II. Procedural History

Plaintiff originally filed this case in the Suffolk County Superior Court of Massachusetts on January 15, 2009, and defendant timely removed it to the United States District Court for the District of Massachusetts. On July 10, 2009, the Honorable Richard G. Stearns, United States District Judge, transferred the case to this District. ( See Docket No. 21.)

DISCUSSION

I. Standard of review

Summary judgment pursuant to Federal Rule of Civil Procedure 56 is only appropriate where admissible evidence in the form of affidavits, deposition transcripts, or other documentation demonstrates both the absence of a genuine issue of material fact and one party's entitlement to judgment as a matter of law. See Major League Baseball Props., Inc. v. Salvino, Inc., 542 F.3d 290, 309 (2d Cir.2008); Viola v. Philips Med. Sys. of N. Am., 42 F.3d 712, 716 (2d Cir.1994). The relevant governing law in each case determines which facts are material; “only disputes over facts that might affect the outcome of the suit under the governing law will properly preclude the entry of summary judgment.” Anderson v. Liberty Lobby, Inc., 477 U.S. 242, 248, 106 S.Ct. 2505, 91 L.Ed.2d 202, (1986); see SCR Joint Venture L.P. v. Warshawsky, 559 F.3d 133, 137 (2d Cir.2009); Coppola v. Bear Stearns & Co., 499 F.3d 144, 148 (2d Cir.2007). No genuinely triable factual issue exists when the moving party demonstrates, on the basis of the pleadings and submitted evidence, and after drawing all inferences and resolving all ambiguities in favor of the nonmovant, that no rational jury could find in the non-movant's favor. See SCR Joint Venture, 559 F.3d at 137; Chertkova v. Conn. Gen. Life Ins. Co., 92 F.3d 81, 86 (2d Cir.1996) (citing Fed.R.Civ.P. 56(c)).

To defeat a summary judgment motion properly supported by affidavits, depositions, or other documentation, the non-movant must offer similar materials setting forth specific facts that show that there is a genuine issue of material fact to be tried. See Rule v. Brine, Inc., 85 F.3d 1002, 1011 (2d Cir.1996). The non-movant must present more than a “scintilla of evidence,” Del. & Hudson Ry. Co. v. Consol. Rail Corp., 902 F.2d 174, 178 (2d Cir.1990) (quoting Anderson, 477 U.S. at 252, 106 S.Ct. 2505), or more than “some metaphysical doubt as to the material facts,” Aslanidis v. U.S. Lines, Inc., 7 F.3d 1067, 1072 (2d Cir.1993) (quoting Matsushita Elec. Indus. Co. v. Zenith Radio Corp., 475 U.S. 574, 586–87, 106 S.Ct. 1348, 89 L.Ed.2d 538 (1986)), and cannot rely on the allegations in his or her pleadings, conclusory statements, or on “mere assertions that affidavits supporting the motion are not credible.” Gottlieb v. County of Orange, 84 F.3d 511, 518 (2d Cir.1996) (internal citations omitted). Affidavits submitted in opposition to summary judgment must be based on personal knowledge, must “set forth such facts as would be admissible in evidence,” and must show that the affiant is “competent to testify to the matters stated therein.” Patterson v. County of Oneida, 375 F.3d 206, 219 (2d Cir.2004) (citing Fed.R.Civ.P. 56(e)).

-- Task A --
According to the court opinion excerpt, on what date did the plaintiff first file this case in the Suffolk County Superior Court?
-- Task B --
In the rows, replace "English" with "French" and give back only the part that starts with the line containing "The width and" and goes on through the line containing "pos(483,189)", with everything else unchanged.
The court opinion and the rows that follow are unrelated material.

-- Raw records --
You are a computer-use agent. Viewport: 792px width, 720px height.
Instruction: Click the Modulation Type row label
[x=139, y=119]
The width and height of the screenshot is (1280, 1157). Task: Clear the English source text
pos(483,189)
--
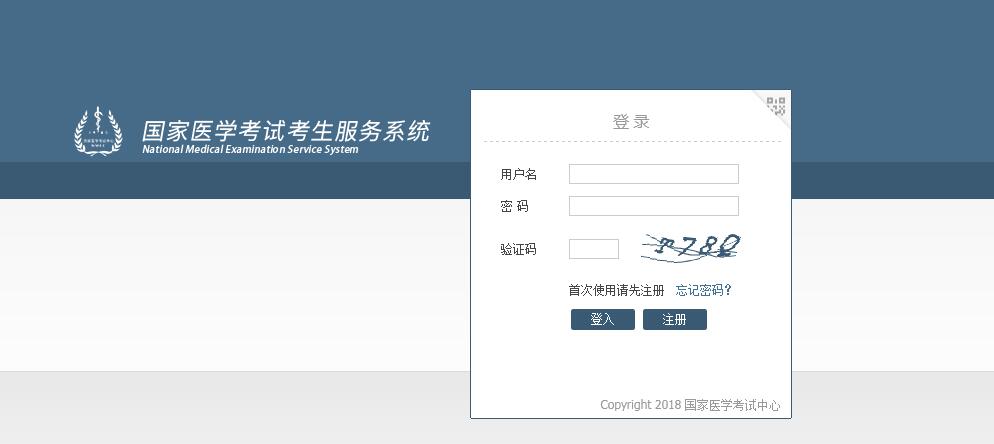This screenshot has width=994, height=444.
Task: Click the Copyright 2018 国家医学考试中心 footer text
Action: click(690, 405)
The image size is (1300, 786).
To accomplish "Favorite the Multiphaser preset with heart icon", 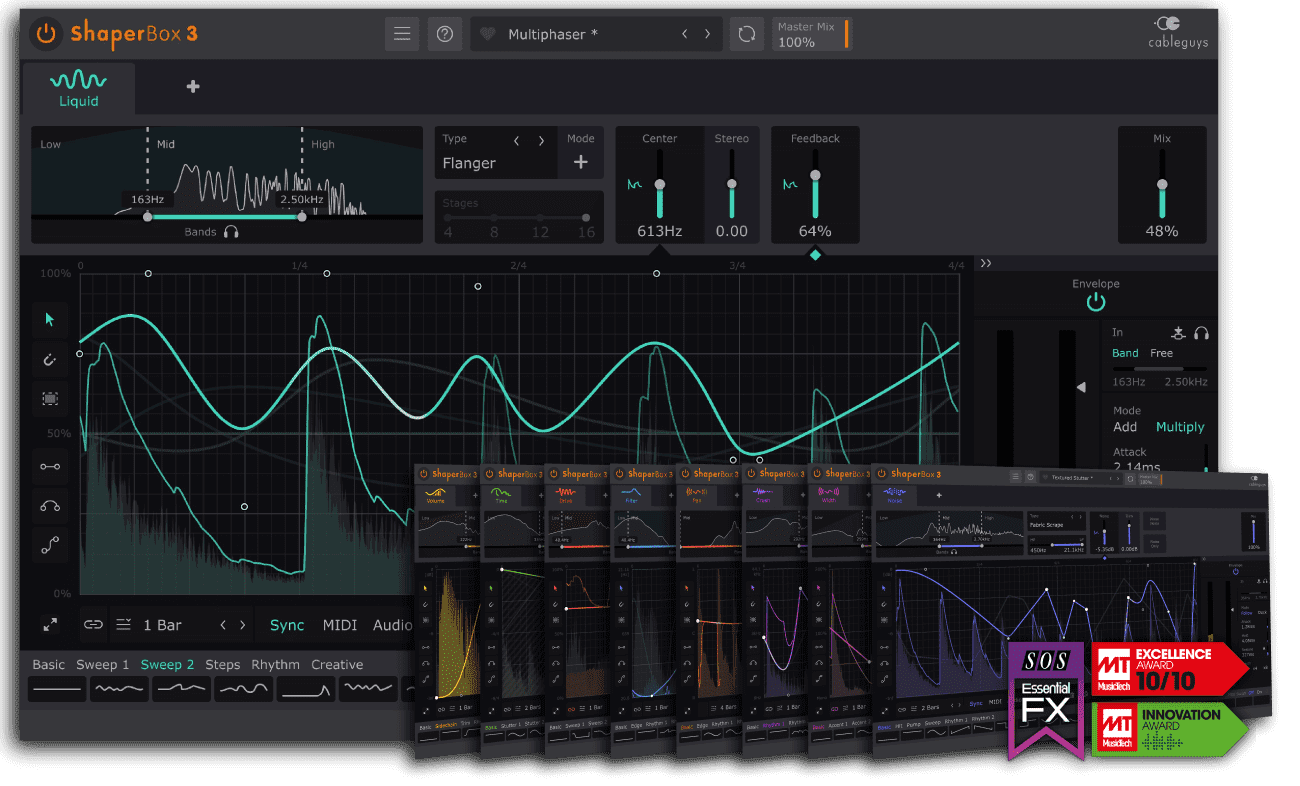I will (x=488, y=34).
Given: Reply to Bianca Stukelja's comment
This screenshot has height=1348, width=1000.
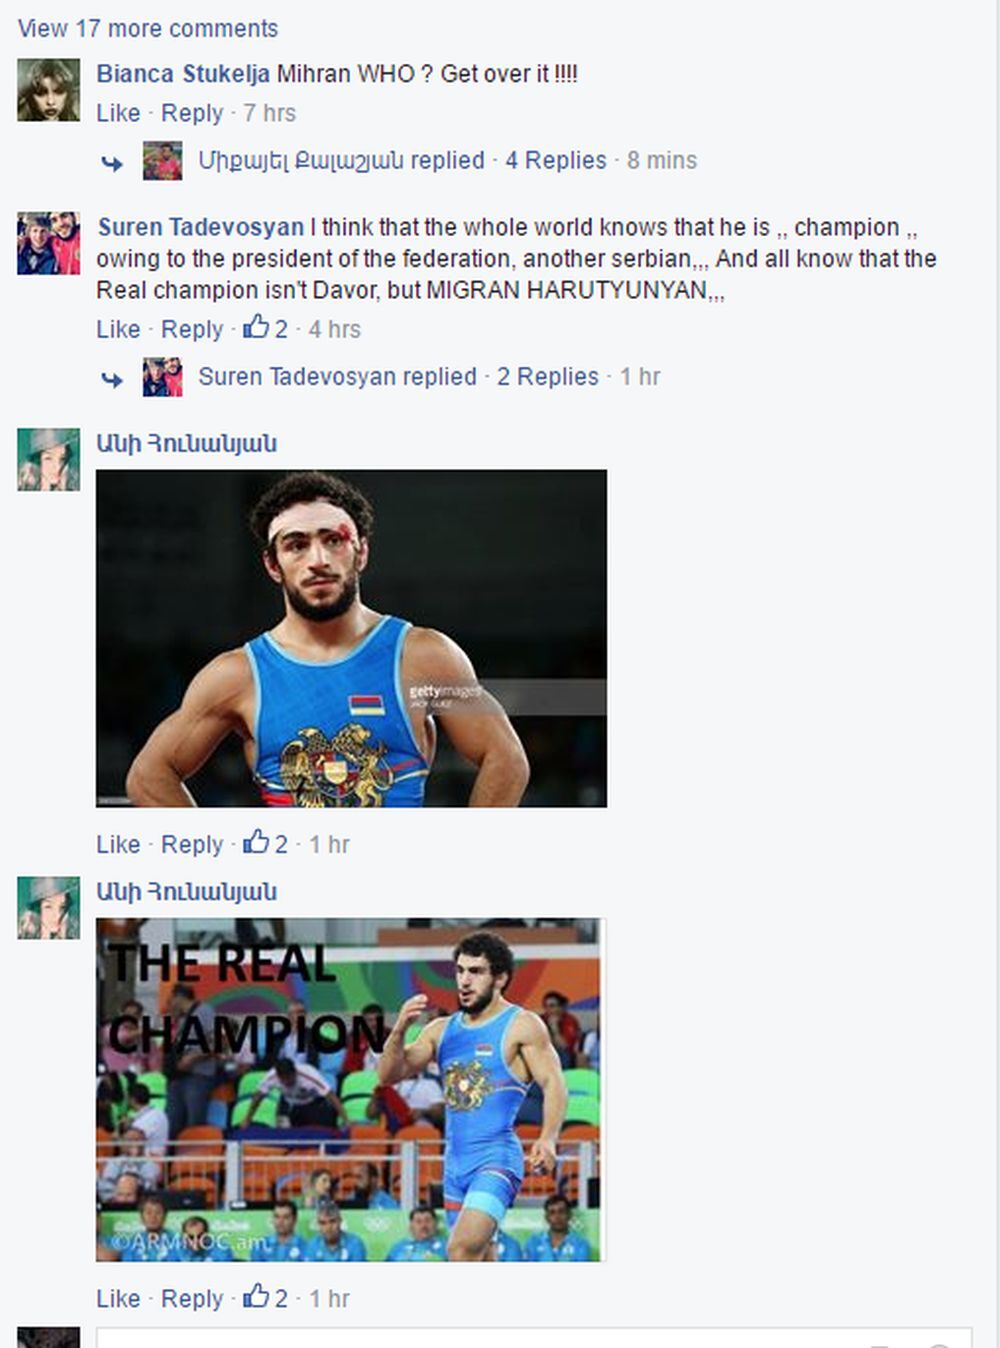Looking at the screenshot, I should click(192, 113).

-- Complete answer A --
January 15, 2009.

-- Complete answer B --
The width and height of the screenshot is (1280, 1157). Task: Clear the French source text
pos(483,189)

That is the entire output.